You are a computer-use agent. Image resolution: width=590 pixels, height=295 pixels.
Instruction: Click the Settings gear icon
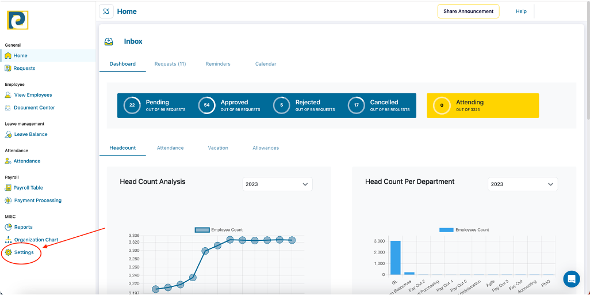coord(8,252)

-----

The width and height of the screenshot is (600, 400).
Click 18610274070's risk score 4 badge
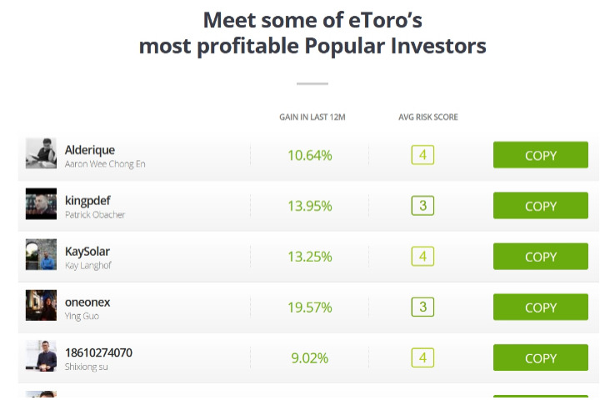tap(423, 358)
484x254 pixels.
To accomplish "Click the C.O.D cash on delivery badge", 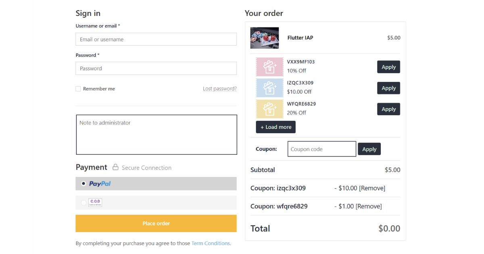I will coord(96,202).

-----

* [What the task asks]:
Wherever the string "pixels" is found in the listing above, copy the line that contains it.

* [Response box]:
You are a computer-use agent. Image resolution: width=590 pixels, height=295 pixels.
484x254 pixels.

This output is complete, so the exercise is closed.